Os dados do CPJ, com sede em Nova York, revelam que cerca de dois terços dessas mortes (86) são atribuídas às Forças de Defesa de Israel. A grande maioria das fatalidades ocorreu em contextos de conflito, sendo 104 mortes relacionadas a guerras e confrontos armados. Cinco países responderam por 84% dos assassinatos: Israel (86 jornalistas), Sudão (9), México (6), Rússia (4) e Filipinas (3). Embora as mortes de jornalistas na Ucrânia e no Sudão tenham crescido, a maioria dos casos refere-se a vítimas palestinas.
O relatório sublinha que “os conflitos armados atingiram níveis históricos em todo o mundo”, resultando em um cenário de impunidade que é um fator crucial para a alta nos assassinatos de jornalistas. A organização destaca que “muito poucas investigações transparentes foram conduzidas” sobre esses crimes.
A presidente do CPJ, Jodie Ginsberg, reforça a urgência do contexto atual. “Os ataques à imprensa são um dos principais indicadores de ataques a outras liberdades. Muito mais precisa ser feito para evitar esses assassinatos e punir os perpetradores. Todos nós estamos em risco quando os jornalistas são mortos por veicular uma notícia.”
O relatório também aponta para o fato de que os assassinatos de jornalistas violam o direito internacional humanitário, que protege os profissionais da imprensa como civis, que nunca devem ser alvos deliberados.
Casos Notáveis
Entre os casos documentados, destaca-se o de Hossam Shabat, um correspondente palestino de 23 anos da Al Jazeera, morto em março de 2025 em um ataque israelense. Shabat era conhecido por sua cobertura da guerra de Israel na região, e Israel o acusou, sem evidências, de ser um atirador do Hamas.

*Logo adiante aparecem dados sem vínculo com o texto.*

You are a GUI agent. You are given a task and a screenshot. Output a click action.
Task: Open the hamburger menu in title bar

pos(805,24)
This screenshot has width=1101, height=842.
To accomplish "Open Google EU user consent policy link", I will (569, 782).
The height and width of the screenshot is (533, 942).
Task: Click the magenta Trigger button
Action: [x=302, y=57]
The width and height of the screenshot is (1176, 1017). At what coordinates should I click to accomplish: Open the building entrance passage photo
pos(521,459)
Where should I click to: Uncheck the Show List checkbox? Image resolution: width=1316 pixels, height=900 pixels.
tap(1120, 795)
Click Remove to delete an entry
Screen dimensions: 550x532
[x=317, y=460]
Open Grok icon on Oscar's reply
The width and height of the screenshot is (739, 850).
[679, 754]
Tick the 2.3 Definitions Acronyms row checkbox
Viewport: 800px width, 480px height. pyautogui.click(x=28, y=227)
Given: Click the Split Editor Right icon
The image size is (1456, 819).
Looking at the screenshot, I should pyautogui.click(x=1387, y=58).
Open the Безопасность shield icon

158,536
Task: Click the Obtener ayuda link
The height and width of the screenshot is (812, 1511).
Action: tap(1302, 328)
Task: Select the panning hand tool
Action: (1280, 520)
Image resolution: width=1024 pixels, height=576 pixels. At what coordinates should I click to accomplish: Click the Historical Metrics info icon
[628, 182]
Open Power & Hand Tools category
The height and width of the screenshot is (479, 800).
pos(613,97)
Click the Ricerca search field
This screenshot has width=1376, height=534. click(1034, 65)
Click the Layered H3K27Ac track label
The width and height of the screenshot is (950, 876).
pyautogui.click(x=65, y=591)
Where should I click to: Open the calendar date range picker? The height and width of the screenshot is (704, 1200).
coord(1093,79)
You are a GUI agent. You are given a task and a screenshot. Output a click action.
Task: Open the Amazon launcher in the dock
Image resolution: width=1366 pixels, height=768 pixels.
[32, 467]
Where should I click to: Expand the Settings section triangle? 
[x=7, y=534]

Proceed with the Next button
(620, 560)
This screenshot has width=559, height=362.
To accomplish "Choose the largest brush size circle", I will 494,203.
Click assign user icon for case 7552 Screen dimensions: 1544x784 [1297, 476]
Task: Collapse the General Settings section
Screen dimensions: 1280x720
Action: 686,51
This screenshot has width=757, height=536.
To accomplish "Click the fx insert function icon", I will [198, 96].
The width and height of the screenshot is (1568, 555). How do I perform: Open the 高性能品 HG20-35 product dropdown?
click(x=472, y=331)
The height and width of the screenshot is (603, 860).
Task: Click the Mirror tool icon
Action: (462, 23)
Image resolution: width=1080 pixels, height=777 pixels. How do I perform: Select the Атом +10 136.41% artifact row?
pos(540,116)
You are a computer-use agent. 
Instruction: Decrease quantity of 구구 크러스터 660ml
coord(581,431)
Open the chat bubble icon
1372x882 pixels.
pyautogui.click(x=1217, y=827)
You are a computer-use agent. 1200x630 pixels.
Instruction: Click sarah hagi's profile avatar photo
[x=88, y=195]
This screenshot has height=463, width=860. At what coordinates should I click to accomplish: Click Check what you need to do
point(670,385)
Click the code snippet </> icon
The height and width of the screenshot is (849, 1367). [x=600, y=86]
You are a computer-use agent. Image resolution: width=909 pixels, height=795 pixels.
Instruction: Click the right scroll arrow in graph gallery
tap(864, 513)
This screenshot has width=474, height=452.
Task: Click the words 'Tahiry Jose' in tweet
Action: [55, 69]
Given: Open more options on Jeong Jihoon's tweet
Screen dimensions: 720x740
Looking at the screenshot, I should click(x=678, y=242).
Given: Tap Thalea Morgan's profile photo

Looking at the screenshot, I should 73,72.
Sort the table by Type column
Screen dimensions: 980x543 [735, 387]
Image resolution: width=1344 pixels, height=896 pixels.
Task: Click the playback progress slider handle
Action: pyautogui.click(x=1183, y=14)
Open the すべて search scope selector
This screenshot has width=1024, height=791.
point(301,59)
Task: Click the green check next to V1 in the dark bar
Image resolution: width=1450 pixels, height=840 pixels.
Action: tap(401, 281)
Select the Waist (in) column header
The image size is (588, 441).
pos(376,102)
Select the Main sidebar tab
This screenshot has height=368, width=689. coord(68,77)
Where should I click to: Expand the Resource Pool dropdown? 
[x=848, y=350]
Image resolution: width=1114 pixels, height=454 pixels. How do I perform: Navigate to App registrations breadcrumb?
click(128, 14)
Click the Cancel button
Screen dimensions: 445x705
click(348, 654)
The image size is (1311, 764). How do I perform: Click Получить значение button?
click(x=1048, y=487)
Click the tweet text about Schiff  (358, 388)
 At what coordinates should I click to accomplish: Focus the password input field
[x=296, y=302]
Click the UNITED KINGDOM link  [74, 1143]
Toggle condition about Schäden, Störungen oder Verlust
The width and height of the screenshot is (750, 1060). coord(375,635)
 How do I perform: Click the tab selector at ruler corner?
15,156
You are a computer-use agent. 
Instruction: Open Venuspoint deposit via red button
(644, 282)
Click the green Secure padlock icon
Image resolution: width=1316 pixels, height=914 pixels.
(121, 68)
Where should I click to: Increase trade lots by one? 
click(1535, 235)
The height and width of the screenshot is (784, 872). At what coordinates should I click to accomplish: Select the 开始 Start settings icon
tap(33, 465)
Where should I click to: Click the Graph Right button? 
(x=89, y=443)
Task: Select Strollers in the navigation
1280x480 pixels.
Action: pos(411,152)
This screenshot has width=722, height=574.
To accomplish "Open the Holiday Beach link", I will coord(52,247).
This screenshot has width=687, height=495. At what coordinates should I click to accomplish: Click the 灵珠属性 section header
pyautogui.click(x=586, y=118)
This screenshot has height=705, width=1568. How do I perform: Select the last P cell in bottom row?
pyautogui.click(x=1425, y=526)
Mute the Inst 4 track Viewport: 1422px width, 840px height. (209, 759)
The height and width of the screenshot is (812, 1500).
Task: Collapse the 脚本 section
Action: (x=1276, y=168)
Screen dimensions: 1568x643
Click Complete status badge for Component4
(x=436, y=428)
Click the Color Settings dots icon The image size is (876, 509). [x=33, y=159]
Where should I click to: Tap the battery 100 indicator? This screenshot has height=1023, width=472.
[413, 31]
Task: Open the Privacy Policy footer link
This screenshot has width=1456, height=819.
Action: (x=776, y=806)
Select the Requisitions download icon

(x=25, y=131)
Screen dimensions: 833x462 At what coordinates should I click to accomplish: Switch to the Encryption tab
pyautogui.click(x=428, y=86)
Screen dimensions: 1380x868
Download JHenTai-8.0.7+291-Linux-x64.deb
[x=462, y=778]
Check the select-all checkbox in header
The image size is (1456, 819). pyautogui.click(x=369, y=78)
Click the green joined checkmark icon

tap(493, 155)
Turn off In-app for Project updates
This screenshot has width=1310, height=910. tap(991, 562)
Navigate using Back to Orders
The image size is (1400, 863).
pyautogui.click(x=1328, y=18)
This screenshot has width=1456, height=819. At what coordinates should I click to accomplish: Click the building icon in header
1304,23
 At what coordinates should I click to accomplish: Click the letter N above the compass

Outro jornalista mencionado é Anas al-Sharif, também da Al Jazeera, que havia alertado sobre ameaças à sua vida antes de ser assassinado em agosto de 2025 durante um ataque a uma tenda onde jornalistas estavam alojados próximo ao Hospital Al-Shifa.
Fatores de Risco
Além dos conflitos, o CPJ menciona que a falta de um estado de direito sólido, além da presença de facções criminosas e líderes políticos corruptos, contribui significativamente para a morte de jornalistas em países como Bangladesh, Colômbia, Guatemala, Honduras, Índia, México, Nepal, Peru, Paquistão e Arábia Saudita. Ao menos um jornalista foi assassinado anualmente no México e na Índia nos últimos dez anos.
Uso de Drones
Outro dado alarmante apresentado no relatório é o aumento no uso de drones para atacar jornalistas. O número de mortes causadas por drones subiu de duas em 2023 para 39 em 2025. Com a invasão da Ucrânia pela Rússia em 2022, esses dispositivos passaram a ser utilizados para ataques frequentes a civis, incluindo jornalistas, na região.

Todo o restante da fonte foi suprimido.